BRIEF =
Send back the records in full, character for character.

Data items:
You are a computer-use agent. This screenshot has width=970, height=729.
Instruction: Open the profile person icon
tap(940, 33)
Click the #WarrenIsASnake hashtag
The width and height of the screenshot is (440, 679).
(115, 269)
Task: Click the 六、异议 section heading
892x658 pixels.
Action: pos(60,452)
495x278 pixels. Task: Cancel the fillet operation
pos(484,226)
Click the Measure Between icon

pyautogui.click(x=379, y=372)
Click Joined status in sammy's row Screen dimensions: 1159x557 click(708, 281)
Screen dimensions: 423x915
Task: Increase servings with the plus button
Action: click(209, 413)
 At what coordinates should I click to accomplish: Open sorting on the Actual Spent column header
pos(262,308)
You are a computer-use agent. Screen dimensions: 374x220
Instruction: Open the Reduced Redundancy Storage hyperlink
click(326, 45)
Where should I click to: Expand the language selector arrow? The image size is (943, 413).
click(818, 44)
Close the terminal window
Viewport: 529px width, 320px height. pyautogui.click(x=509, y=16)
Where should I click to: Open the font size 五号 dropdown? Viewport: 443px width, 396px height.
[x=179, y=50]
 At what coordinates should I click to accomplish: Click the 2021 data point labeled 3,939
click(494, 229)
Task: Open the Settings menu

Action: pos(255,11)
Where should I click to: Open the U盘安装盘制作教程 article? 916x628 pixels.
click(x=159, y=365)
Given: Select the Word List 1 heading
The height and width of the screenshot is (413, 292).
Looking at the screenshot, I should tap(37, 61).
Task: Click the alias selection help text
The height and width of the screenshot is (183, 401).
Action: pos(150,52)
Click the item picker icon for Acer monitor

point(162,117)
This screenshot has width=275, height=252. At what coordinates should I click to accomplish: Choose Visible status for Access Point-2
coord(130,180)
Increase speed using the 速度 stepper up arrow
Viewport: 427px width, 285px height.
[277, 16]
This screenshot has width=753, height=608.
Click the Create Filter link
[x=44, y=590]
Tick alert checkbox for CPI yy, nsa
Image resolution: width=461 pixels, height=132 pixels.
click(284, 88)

THE ANSWER =
You are a computer-use agent. This screenshot has width=970, height=729.
Instruction: Open the profile person icon
tap(940, 33)
Click the #WarrenIsASnake hashtag
The width and height of the screenshot is (440, 679).
(115, 269)
Task: Click the 六、异议 section heading
892x658 pixels.
Action: pos(60,452)
495x278 pixels. Task: Cancel the fillet operation
pos(484,226)
Click the Measure Between icon

pyautogui.click(x=379, y=372)
Click Joined status in sammy's row Screen dimensions: 1159x557 click(708, 281)
Screen dimensions: 423x915
Task: Increase servings with the plus button
Action: click(209, 413)
 At what coordinates should I click to accomplish: Open sorting on the Actual Spent column header
pos(262,308)
You are a computer-use agent. Screen dimensions: 374x220
Instruction: Open the Reduced Redundancy Storage hyperlink
click(326, 45)
Where should I click to: Expand the language selector arrow? The image size is (943, 413).
click(818, 44)
Close the terminal window
Viewport: 529px width, 320px height. pyautogui.click(x=509, y=16)
Where should I click to: Open the font size 五号 dropdown? Viewport: 443px width, 396px height.
[x=179, y=50]
 At what coordinates should I click to accomplish: Click the 2021 data point labeled 3,939
click(494, 229)
Task: Open the Settings menu

Action: pos(255,11)
Where should I click to: Open the U盘安装盘制作教程 article? 916x628 pixels.
click(x=159, y=365)
Given: Select the Word List 1 heading
The height and width of the screenshot is (413, 292).
Looking at the screenshot, I should tap(37, 61).
Task: Click the alias selection help text
The height and width of the screenshot is (183, 401).
Action: pos(150,52)
Click the item picker icon for Acer monitor

point(162,117)
This screenshot has width=275, height=252. At what coordinates should I click to accomplish: Choose Visible status for Access Point-2
coord(130,180)
Increase speed using the 速度 stepper up arrow
Viewport: 427px width, 285px height.
[277, 16]
This screenshot has width=753, height=608.
Click the Create Filter link
[x=44, y=590]
Tick alert checkbox for CPI yy, nsa
Image resolution: width=461 pixels, height=132 pixels.
click(284, 88)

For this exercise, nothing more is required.